▶ TASK DESCRIPTION
The entries below contain a stretch that opens with the line containing "Task: Jump to the Use of Disks step" and closes with the line containing "You are a computer-use agent. Viewport: 538px"; set down that stretch exactly, both ends included, and nothing else.

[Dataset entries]
*** Begin section ***
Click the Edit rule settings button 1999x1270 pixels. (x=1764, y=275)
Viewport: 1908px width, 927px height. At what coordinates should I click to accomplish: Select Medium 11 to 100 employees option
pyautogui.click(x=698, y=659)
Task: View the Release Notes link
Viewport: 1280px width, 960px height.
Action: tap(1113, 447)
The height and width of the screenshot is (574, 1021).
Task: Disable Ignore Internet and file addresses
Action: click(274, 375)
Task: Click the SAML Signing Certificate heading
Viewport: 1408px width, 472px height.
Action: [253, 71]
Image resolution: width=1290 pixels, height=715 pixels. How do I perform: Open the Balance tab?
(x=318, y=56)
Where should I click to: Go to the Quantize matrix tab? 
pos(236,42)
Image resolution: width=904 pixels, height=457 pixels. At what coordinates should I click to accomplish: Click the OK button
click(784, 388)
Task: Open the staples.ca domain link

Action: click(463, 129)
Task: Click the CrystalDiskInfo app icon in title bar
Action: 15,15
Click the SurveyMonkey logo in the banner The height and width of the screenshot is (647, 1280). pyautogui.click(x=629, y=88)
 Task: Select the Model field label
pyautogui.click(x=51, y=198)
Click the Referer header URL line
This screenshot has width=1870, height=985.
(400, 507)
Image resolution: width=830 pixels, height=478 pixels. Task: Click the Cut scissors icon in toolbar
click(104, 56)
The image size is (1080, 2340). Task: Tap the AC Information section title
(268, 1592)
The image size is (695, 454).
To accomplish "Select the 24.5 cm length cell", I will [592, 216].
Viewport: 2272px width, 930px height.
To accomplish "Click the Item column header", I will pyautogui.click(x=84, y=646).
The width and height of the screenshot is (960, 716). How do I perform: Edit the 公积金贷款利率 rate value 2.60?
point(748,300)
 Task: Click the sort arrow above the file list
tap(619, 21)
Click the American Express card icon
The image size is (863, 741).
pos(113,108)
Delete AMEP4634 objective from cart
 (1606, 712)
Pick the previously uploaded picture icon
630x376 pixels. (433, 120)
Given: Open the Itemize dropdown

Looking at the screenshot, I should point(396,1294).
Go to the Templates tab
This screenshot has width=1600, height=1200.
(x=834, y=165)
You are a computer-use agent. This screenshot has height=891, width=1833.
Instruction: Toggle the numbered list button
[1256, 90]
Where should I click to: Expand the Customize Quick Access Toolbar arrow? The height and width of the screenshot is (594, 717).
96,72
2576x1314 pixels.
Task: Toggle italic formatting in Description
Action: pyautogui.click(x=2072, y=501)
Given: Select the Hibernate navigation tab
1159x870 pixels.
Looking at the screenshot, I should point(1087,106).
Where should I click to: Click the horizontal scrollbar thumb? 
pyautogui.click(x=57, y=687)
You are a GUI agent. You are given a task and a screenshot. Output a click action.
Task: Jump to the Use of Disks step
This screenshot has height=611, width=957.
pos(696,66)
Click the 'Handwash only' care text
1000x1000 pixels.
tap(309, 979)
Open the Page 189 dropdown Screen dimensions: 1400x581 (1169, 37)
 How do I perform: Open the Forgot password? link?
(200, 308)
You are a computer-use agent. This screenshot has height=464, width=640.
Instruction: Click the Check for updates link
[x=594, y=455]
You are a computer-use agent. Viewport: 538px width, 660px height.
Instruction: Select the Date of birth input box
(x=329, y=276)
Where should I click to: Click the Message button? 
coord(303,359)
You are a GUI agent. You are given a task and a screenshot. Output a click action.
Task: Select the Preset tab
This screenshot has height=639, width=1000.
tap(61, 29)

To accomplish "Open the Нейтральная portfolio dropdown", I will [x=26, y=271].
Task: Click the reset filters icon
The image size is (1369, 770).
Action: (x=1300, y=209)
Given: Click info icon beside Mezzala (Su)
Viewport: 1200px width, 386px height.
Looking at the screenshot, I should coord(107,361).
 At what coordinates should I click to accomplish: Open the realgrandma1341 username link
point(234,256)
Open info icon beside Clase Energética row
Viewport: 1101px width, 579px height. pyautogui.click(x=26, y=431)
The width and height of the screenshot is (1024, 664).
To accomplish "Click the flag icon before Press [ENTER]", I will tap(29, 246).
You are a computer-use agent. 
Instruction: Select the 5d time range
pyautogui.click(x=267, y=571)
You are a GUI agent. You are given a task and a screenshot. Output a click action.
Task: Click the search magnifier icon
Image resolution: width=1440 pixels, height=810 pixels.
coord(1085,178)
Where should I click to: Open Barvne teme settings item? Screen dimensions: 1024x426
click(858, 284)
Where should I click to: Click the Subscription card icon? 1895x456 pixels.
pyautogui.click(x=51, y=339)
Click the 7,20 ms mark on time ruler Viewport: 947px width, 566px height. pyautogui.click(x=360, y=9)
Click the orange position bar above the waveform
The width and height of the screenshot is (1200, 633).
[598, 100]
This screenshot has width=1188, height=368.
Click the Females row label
*** End section ***
▶ OUTPUT
Task: Jump to the Use of Disks step
This screenshot has height=611, width=957.
pos(696,66)
Click the 'Handwash only' care text
1000x1000 pixels.
tap(309, 979)
Open the Page 189 dropdown Screen dimensions: 1400x581 (1169, 37)
 How do I perform: Open the Forgot password? link?
(200, 308)
You are a computer-use agent. This screenshot has height=464, width=640.
Instruction: Click the Check for updates link
[x=594, y=455]
You are a computer-use agent. Viewport: 538px width, 660px height.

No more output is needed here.